= Johann Heinrich Diemer =

Dutch biologist

Johann Heinrich (Harry) Diemer (7 November 1904 – June 1945) was born in Dronrijp, the Netherlands. His father was the reverend N. Diemer, who served at the Reformed Church at Vijfhuizen. He studied biology at the University of Leiden. He studied the ideas of Abraham Kuyper, Herman Bavinck and Jan Woltjer, and soon became an adherent of Herman Dooyeweerd and D. H. Th. Vollenhoven's Reformational philosophy.

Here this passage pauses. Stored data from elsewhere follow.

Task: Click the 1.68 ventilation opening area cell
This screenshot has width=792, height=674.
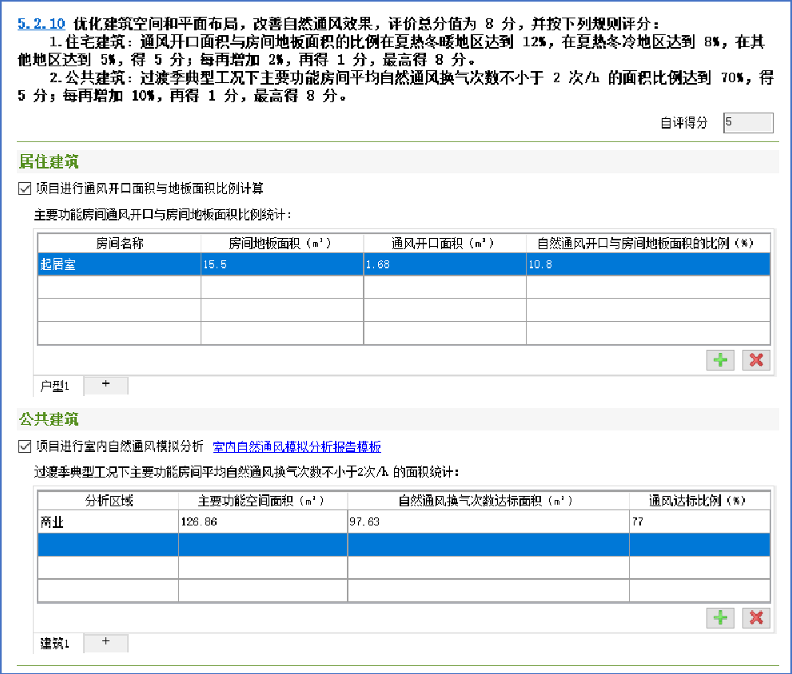Action: click(x=444, y=264)
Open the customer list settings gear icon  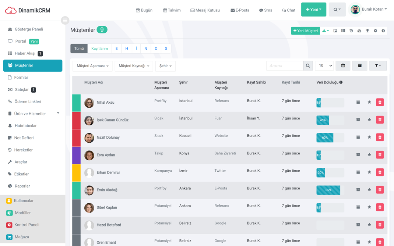375,31
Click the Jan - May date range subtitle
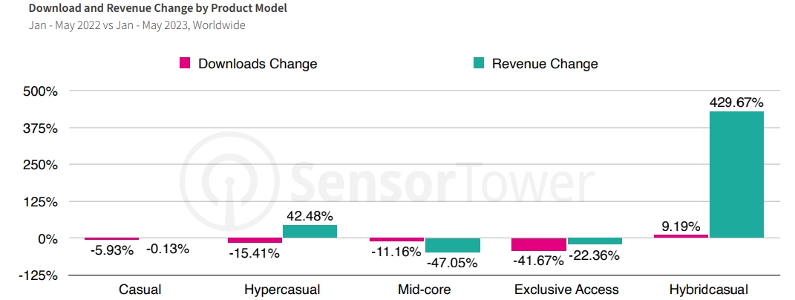This screenshot has width=795, height=300. [x=137, y=25]
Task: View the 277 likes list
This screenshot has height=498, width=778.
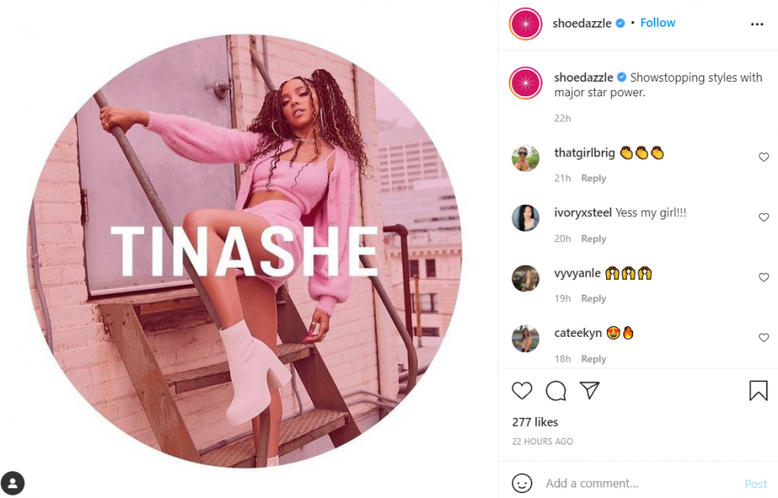Action: tap(535, 422)
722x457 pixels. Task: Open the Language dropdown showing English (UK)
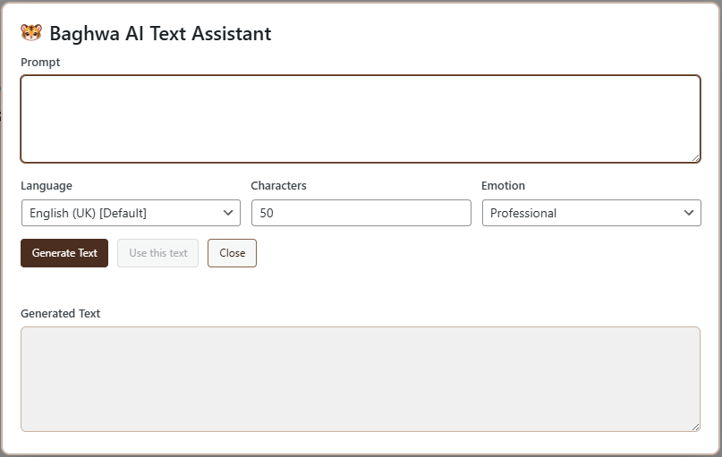131,213
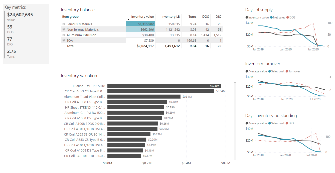The width and height of the screenshot is (335, 173).
Task: Select the $1,315,982 Ferrous Materials inventory value cell
Action: click(141, 24)
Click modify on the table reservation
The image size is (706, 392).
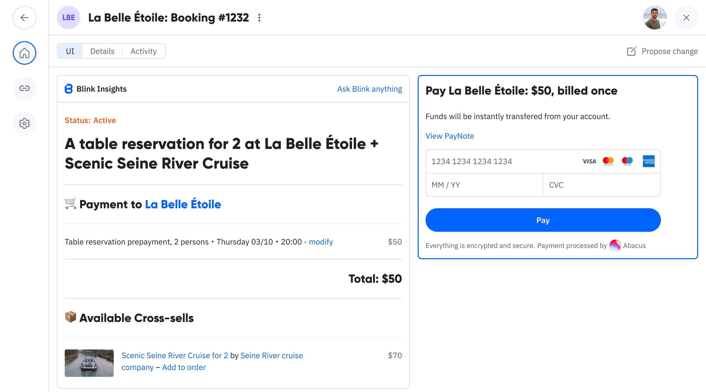click(321, 242)
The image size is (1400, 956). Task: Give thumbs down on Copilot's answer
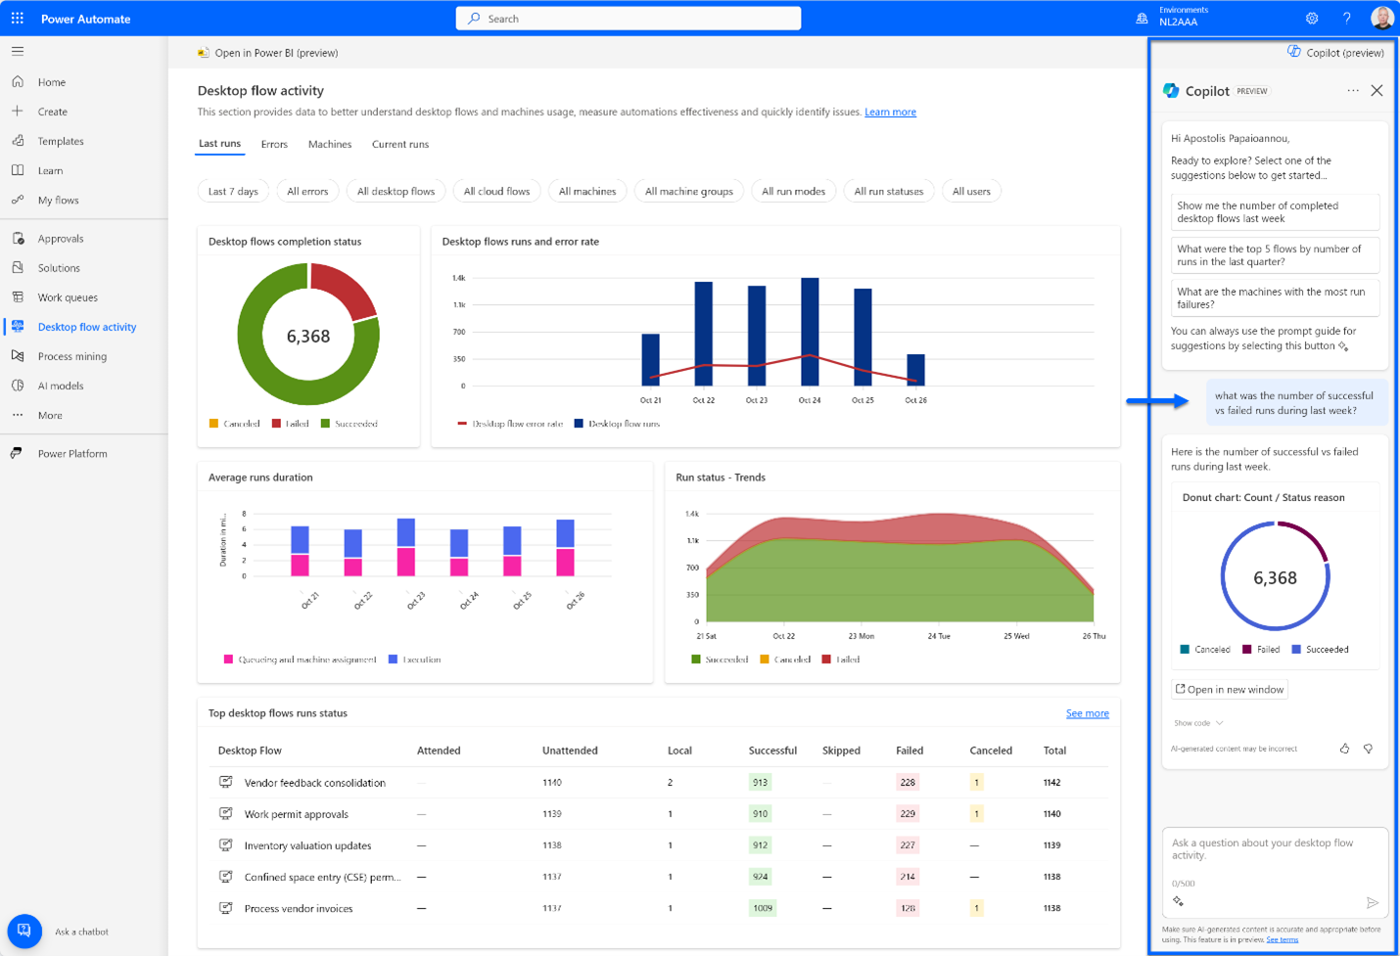point(1369,747)
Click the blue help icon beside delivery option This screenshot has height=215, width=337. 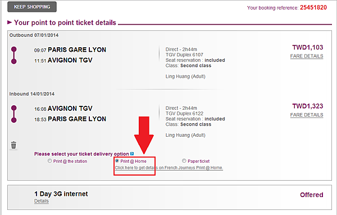pos(132,154)
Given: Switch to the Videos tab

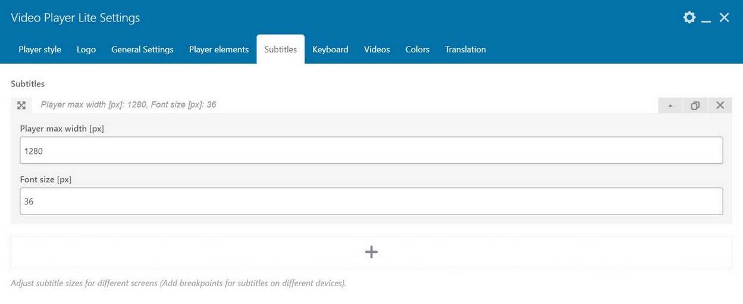Looking at the screenshot, I should tap(377, 49).
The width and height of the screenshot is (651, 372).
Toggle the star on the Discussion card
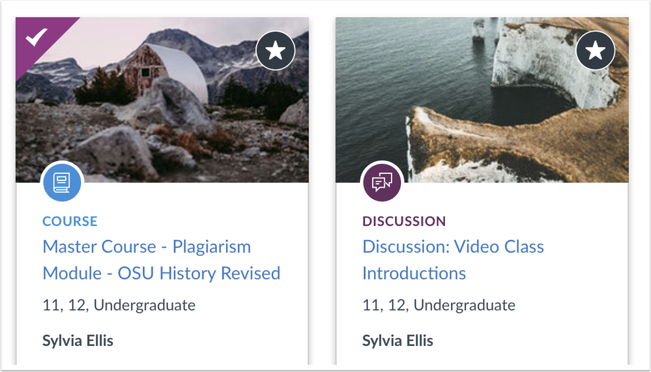pyautogui.click(x=596, y=50)
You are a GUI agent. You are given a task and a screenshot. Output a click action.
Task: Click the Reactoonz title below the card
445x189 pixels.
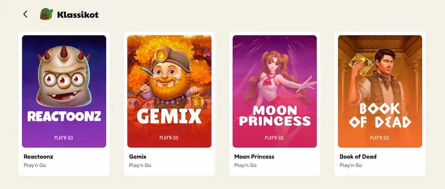pyautogui.click(x=38, y=156)
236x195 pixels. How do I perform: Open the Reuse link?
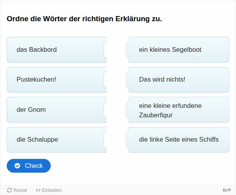click(x=17, y=190)
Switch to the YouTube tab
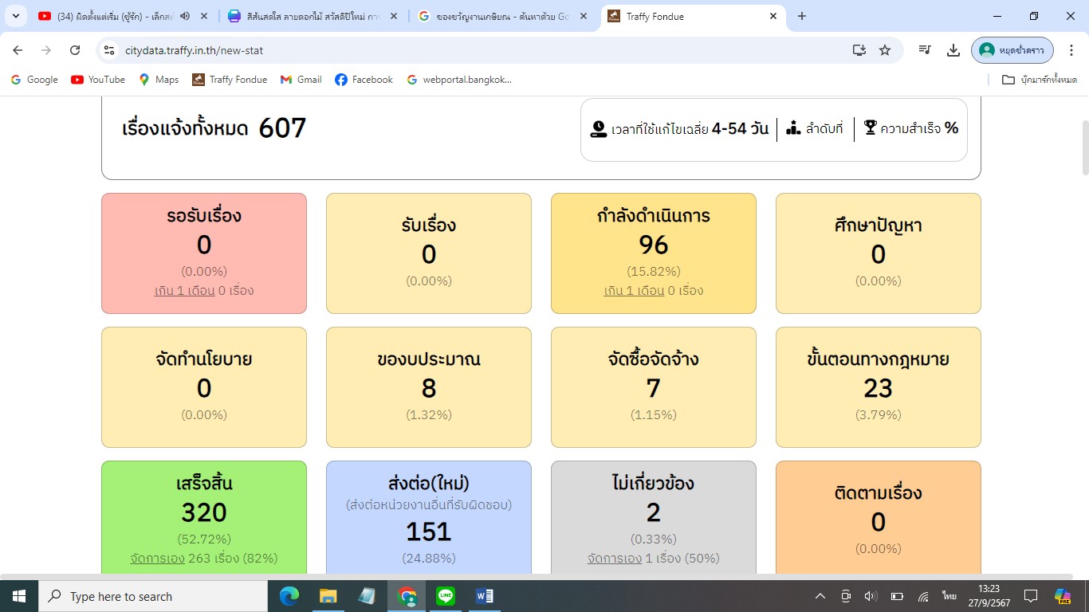The height and width of the screenshot is (612, 1089). click(112, 16)
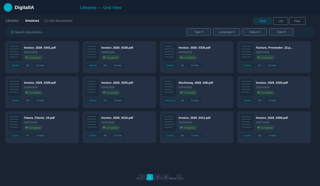Click the file icon on Rechnung_2026_048.pdf

click(x=169, y=87)
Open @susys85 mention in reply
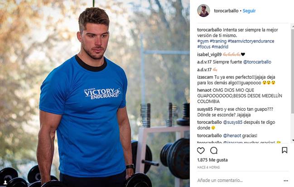The height and width of the screenshot is (187, 294). (x=232, y=122)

He gave much of his free time to the Association for Calvinistic Philosophy; he was secretary to the editorial board for its journal Philosophia Reformata from its inception in 1936. During the Second World War, he became acquainted with the young biology student Jan Lever, the later professor of zoology at the Vrije Universiteit Amsterdam. After the War, Lever spoke highly of Diemer as a biologist and theoretician, and he dedicated his book, Creatie en Evolutie (1956), to Diemer.

In January 1945 Diemer was arrested by the Nazis and was sent to the Neuengamme concentration camp. He died in 1945, shortly after having been liberated by the British.

== Books ==
- Nature and Miracle (Wedge: Toronto, 1977). ISBN 0-88906-015-0.